Order statistics

Next: Sorting algorithms I, Previous: Algorithmic problem examples, Up: Top

2 Order statistics

The most often used statistic is the average of a sequence of data points. This is the sum of the values divided by the number of values. Sometimes, however, the values are skewed and the median value is preferred. The median is in the middle: half are larger, half smaller. Note that median makes sense on some data where average does not. For instance, the median of strings: what is the middle word in the dictionary? More generally one may want the k-th smallest. For example the first decile is the n/10-th element, the max is the n-th element (if they were sorted).

It is useful to use the notion of rank in discussing order statistics. Let A be a sequence of distinct values, For a number x in A, let rank(x) denote one more than the number of items in A which are less than x (i.e. rank(x) = 1+k, where A has k entries less than x). In other words, rank(A[i]) is the location where A[i] would end up if A were sorted. For example, rank(3) = 2 in {3, 5, 1}.

Problem Select(A, k)
Input: sequence A of size n, and index k such that 1 ≤ k ≤ n.
Output: A is permuted so that A[i] ≤ A[k], for 1 ≤ i < k and A[k] ≤ A[i], for k < i ≤ n.

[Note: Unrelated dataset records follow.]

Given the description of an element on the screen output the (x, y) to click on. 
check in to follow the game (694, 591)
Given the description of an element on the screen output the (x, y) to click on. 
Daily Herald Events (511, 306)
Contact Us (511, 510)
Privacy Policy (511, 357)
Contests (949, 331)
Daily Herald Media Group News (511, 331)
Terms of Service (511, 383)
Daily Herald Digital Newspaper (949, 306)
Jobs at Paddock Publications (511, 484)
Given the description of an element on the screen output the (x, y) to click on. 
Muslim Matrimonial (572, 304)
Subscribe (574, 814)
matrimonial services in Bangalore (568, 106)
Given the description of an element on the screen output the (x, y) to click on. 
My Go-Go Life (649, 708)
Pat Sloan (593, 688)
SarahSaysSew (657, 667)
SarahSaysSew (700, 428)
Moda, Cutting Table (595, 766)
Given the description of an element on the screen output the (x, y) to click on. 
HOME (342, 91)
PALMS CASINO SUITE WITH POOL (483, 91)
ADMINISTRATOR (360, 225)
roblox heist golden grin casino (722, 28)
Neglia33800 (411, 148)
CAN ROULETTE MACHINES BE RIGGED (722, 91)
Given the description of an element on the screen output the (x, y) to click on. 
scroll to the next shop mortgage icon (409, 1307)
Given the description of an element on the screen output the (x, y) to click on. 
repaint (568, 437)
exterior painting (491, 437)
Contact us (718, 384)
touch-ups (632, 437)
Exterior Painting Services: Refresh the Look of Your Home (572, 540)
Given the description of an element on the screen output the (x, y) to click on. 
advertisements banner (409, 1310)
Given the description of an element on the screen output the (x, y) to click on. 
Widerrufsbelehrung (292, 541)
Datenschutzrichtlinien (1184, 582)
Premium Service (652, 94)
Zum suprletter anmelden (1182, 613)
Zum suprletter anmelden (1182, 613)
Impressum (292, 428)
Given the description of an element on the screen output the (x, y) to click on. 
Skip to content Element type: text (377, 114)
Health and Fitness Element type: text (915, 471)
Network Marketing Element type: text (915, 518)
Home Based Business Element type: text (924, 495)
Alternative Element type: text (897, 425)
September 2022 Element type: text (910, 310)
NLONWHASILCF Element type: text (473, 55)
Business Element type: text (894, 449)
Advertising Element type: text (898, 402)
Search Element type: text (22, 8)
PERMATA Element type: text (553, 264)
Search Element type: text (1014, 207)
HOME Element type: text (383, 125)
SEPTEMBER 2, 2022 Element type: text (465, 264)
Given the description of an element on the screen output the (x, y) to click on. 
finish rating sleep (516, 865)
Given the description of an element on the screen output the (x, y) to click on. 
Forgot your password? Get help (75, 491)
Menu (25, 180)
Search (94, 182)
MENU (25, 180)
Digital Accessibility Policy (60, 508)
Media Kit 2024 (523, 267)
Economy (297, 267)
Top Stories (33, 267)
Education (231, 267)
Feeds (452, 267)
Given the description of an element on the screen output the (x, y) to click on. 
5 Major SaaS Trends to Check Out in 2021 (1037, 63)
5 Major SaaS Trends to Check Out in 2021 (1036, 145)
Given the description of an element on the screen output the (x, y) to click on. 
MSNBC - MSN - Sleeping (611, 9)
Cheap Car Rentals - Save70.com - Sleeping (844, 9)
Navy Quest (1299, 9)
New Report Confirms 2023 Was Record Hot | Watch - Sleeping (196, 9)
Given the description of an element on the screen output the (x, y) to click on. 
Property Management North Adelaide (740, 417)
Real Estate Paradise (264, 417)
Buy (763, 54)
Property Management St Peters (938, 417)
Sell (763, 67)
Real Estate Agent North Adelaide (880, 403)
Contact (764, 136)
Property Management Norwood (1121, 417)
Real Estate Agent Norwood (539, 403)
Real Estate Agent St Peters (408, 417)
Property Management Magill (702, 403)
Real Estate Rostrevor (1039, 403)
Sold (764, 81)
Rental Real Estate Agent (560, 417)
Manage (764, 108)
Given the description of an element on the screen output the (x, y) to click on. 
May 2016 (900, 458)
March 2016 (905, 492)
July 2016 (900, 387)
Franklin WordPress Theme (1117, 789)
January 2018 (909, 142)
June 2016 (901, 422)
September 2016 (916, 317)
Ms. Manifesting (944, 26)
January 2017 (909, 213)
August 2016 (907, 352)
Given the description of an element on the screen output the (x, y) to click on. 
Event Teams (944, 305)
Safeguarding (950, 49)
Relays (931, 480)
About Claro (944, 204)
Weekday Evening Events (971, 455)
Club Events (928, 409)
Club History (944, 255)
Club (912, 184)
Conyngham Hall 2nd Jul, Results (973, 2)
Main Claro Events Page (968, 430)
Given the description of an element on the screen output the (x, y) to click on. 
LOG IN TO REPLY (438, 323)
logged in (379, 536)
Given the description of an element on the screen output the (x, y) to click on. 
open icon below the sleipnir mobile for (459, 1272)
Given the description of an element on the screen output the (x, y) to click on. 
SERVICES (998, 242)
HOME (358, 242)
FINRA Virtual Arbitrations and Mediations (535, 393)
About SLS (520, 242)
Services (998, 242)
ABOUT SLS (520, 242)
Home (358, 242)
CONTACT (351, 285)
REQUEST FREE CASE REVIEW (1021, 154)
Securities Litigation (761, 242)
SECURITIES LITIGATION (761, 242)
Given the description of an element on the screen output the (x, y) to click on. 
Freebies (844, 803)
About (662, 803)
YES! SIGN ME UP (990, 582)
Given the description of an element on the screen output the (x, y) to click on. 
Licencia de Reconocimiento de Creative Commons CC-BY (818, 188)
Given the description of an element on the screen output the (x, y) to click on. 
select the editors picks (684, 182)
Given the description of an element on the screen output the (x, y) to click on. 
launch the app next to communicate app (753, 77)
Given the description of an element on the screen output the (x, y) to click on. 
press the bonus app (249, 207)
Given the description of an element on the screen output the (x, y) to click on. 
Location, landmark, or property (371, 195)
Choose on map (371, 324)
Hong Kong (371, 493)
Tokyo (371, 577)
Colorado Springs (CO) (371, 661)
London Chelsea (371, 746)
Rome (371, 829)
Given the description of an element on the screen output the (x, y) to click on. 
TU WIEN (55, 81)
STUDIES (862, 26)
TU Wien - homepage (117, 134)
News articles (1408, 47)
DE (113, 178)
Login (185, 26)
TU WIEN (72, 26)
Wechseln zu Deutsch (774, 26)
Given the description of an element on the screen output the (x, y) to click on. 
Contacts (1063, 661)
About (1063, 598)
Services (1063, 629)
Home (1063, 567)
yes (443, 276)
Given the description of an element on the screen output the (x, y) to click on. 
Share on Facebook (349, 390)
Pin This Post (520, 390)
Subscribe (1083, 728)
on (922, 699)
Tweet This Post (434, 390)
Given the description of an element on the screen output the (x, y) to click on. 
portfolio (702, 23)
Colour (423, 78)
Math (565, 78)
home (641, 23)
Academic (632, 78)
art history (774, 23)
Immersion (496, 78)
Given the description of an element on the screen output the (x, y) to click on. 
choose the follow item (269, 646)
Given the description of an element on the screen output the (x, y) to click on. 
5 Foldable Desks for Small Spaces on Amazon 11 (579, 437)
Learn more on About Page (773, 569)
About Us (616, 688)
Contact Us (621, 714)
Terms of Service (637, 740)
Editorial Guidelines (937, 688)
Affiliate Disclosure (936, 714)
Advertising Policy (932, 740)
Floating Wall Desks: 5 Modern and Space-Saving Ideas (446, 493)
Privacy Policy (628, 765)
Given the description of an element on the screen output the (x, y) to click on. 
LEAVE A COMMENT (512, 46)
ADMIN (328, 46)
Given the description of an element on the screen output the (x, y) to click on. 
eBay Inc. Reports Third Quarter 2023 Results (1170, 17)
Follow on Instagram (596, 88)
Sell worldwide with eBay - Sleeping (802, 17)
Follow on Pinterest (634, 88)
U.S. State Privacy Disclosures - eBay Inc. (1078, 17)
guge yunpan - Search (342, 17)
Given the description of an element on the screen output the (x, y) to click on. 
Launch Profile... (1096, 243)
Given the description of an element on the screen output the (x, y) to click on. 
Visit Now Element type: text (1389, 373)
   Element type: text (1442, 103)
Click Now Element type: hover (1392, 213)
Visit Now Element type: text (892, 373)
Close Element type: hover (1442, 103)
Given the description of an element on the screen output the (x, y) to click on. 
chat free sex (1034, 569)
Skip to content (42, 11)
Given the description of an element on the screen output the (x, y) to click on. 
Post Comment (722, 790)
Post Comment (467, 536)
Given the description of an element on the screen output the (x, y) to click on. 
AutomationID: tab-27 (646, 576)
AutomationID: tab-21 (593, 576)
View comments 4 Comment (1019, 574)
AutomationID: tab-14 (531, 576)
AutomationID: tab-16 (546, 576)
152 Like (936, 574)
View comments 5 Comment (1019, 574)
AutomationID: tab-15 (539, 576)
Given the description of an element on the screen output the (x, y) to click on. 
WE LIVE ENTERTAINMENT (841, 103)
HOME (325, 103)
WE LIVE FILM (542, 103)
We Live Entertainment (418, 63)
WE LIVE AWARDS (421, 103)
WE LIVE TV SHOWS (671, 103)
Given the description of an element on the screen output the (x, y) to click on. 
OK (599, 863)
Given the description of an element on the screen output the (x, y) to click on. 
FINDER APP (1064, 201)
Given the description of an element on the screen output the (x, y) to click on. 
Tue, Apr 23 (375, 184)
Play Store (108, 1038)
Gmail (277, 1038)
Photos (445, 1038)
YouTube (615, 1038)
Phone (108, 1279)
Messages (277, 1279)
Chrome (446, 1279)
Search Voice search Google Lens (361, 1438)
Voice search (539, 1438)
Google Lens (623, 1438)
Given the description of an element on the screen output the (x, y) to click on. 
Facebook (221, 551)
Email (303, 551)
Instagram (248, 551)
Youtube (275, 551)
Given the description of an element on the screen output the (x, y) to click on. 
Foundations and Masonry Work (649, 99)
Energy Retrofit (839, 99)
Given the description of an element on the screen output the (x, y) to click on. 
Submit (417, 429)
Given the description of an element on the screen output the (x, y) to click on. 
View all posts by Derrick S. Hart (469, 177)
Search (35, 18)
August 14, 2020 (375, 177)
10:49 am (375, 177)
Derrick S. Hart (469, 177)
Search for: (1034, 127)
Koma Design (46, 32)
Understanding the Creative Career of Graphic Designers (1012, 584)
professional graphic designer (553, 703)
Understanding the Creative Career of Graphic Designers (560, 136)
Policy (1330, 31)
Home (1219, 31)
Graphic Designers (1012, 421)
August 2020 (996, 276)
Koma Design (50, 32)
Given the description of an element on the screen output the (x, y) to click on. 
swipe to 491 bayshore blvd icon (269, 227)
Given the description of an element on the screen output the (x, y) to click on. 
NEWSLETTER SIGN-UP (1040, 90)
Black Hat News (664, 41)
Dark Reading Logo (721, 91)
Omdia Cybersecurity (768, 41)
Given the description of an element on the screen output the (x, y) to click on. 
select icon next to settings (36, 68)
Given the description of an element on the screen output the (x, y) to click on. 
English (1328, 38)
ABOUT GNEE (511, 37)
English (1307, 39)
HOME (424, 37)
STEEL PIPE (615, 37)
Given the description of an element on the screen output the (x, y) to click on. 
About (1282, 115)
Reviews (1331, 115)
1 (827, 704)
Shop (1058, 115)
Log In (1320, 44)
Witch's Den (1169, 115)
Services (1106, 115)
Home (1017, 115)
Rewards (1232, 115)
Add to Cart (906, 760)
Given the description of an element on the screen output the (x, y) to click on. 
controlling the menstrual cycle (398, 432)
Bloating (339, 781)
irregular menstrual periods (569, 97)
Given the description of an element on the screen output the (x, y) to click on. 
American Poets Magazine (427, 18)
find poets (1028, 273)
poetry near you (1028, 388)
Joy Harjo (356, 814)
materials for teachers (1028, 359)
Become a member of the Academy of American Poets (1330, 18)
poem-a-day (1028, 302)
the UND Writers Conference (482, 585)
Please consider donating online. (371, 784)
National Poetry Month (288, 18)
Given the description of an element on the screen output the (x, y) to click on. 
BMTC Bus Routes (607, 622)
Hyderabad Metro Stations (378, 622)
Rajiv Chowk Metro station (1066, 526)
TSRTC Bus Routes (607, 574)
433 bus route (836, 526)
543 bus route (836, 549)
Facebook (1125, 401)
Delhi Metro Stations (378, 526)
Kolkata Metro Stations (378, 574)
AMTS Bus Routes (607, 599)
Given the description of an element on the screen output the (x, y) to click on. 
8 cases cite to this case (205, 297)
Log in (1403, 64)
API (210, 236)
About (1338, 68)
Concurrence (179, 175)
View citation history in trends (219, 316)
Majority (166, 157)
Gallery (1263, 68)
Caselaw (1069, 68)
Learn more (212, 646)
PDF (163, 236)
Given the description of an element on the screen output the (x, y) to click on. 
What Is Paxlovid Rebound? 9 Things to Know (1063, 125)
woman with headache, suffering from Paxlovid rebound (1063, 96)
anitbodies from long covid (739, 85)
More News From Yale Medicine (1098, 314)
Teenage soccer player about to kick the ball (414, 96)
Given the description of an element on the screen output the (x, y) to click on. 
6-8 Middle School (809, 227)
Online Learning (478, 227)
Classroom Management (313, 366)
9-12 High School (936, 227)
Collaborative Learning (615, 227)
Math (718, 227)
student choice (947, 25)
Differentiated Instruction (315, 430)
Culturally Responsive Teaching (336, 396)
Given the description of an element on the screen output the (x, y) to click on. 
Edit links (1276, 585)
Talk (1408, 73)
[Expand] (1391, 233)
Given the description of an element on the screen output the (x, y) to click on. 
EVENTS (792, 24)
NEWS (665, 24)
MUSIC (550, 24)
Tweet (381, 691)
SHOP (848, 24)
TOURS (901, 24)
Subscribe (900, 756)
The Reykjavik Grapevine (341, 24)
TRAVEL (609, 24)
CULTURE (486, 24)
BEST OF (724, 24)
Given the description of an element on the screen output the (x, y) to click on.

We specify permuting the array so that the k-th element is where it would be if the array were sorted. Thus any sorting algorithm solves the selection problem, but we want faster solutions. Variants of the problem are to just return the value or index of the k-th element without permuting the data.

Algorithms for Select solve these other order statistics problems (though for some there are faster methods).
Problem Minimum(A) = Select(A, 1).
Problem Maximum(A) = Select(A, size(A)).
Problem Median(A) = Select(A, floor(size(A)/2)).
Problem Max2(A) = Select(A, size(A)-1)
Problem Maximin(A) = position both first and last correctly.